*** MATERIAL FOR THIS EXERCISE ***

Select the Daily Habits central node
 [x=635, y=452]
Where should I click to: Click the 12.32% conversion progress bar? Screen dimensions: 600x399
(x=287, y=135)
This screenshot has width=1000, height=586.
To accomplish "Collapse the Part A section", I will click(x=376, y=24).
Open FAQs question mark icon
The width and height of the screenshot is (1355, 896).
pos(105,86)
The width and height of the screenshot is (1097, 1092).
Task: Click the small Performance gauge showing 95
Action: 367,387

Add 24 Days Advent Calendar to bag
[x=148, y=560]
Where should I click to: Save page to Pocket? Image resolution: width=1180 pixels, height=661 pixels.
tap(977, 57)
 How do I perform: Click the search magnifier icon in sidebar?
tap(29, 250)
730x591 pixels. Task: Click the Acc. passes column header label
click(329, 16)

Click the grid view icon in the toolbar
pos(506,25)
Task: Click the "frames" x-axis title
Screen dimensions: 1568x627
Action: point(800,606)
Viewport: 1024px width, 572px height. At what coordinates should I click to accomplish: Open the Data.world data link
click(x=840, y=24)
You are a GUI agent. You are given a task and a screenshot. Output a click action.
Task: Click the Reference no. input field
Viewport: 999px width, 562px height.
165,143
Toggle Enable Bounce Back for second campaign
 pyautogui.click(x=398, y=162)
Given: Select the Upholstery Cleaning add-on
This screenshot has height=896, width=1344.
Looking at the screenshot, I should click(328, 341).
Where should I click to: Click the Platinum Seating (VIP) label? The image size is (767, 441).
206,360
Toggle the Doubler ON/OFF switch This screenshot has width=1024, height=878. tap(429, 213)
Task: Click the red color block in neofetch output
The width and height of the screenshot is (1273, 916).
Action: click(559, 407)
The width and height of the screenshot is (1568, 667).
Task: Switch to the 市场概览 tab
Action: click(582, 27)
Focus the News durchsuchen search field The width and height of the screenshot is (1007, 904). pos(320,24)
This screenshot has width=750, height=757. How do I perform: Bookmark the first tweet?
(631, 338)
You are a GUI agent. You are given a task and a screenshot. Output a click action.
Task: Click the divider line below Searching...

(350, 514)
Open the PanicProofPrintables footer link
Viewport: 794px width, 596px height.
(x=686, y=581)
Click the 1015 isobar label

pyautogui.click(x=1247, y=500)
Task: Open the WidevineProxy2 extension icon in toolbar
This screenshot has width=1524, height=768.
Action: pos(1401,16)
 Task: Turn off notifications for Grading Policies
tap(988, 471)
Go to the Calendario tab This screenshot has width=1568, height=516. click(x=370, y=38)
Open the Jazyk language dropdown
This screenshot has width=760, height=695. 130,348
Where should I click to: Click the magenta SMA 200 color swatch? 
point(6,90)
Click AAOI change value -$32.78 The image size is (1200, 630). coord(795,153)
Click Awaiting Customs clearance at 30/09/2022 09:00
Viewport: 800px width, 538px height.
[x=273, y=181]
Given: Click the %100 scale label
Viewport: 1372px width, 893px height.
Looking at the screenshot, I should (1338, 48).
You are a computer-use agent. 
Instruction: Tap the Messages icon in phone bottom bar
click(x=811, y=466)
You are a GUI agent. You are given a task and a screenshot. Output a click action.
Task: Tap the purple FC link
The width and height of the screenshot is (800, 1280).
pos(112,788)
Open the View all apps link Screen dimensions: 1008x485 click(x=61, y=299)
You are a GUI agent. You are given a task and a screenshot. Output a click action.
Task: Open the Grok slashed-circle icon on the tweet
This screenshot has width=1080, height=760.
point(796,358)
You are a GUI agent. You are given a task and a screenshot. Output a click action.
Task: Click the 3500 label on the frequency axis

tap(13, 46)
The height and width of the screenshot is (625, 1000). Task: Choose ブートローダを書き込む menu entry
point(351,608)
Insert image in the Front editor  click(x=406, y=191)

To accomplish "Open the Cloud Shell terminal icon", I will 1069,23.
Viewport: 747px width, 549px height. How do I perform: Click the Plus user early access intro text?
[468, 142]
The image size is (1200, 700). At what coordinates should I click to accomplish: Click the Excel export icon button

*** End of MATERIAL FOR THIS EXERCISE ***

Look through the entries above and report each line where the string "field" occurs.

#### PROBLEM SOLUTION:
Task: Click the Reference no. input field
Focus the News durchsuchen search field The width and height of the screenshot is (1007, 904). pos(320,24)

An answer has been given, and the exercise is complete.